O regime jurídico consagrado no artigo 122.º do Código de Processo Penal mais não é do que a concretização do n.º 8 do artigo 32.º da Constituição da República Portuguesa, e é neste preceito que também se de procurar a solução para o problema do conteúdo e alcance do efeito à distância. «Esta disposição normativa considera como nulas todas as provas obtidas mediante certo tipo de métodos, como a tortura, a coacção, a ofensa à integridade física ou moral da pessoa, a abusiva intromissão na vida privada, no domicílio, na correspondência ou nas telecomunicações. Nestes termos, o legislador constitucional, com este dispositivo, tem em vista a protecção dos direitos fundamentais da pessoa, independentemente da susceptibilidade ou não de os mesmos poderem ser restringidos. Passando essa protecção por considerar nulas todas as provas obtidas com a sua restrição fora dos trâmites da lei e, ainda, contaminar, com esta nulidade todas as demais que tenham resultado da prova obtida com essa restrição. Pois, caso contrário de pouco valeria a proibição constitucional na utilização de certos métodos de prova, já que, ultrapassado o crivo da proibição de prova, os demais meios de prova obtidos seriam inatacáveis, não obstante estarem na base da lesão de um direito fundamental. Acrescendo ainda o elemento literal, pois a lei diz que todas as provas estarão abrangidas, quer as provas directas quer as indirectamente obtidas. (…) se assim se não entendesse, estaríamos a esvaziar todo o conteúdo útil da presente norma, e na esteira de Costa Andrade, inclusivamente, a estimular a utilização de métodos proibidos de obtenção de prova.»[[7]]
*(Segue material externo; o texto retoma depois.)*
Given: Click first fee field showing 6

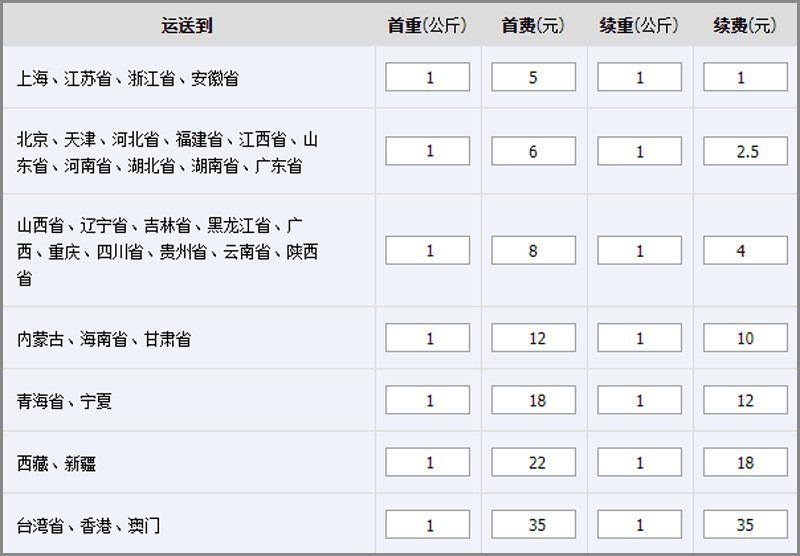Looking at the screenshot, I should (x=534, y=151).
Não resta agora, senão, voltar a olhar para o processo. Cuja investigação se “alimentou” de escutas telefónicas. Como já se deixou dito, as primeiras escutas telefónicas autorizadas nos autos deram origem a muitas outras. E com base no conteúdo destas escutas, foram realizadas todas as restantes diligências de investigação que os autos exibem.
Ou seja, apenas a prova obtida com abusiva intromissão nas telecomunicações – decorrente da decisão que, pela primeira vez nos autos, autorizou escutas telefónicas – tornou possível a realização de todas as outras diligências probatórias realizadas nos autos. Ou seja, a prova derivada só foi possível em virtude da prova viciada. Recuperando a imagem da árvore venenosa e dos seus frutos, não resta senão concluir que os “frutos” [todas as diligências subsequentes às primeiras escutas telefónicas ordenadas nos autos] não teriam existido se a “árvore envenenada” [primeiras escutas telefónicas ordenadas nos autos] não tivesse sido “plantada”. Razão porque tais “frutos” não podem deixar de ser atingidos pelo “veneno” da “árvore”, não sendo válidos como meios de prova. Assim sendo, toda a prova em que o Tribunal “a quo” fundamentou a decisão recorrida se encontra afetada pela declaração de nulidade das primeiras escutas telefónicas ordenadas, não podendo, por isso, ser utilizada.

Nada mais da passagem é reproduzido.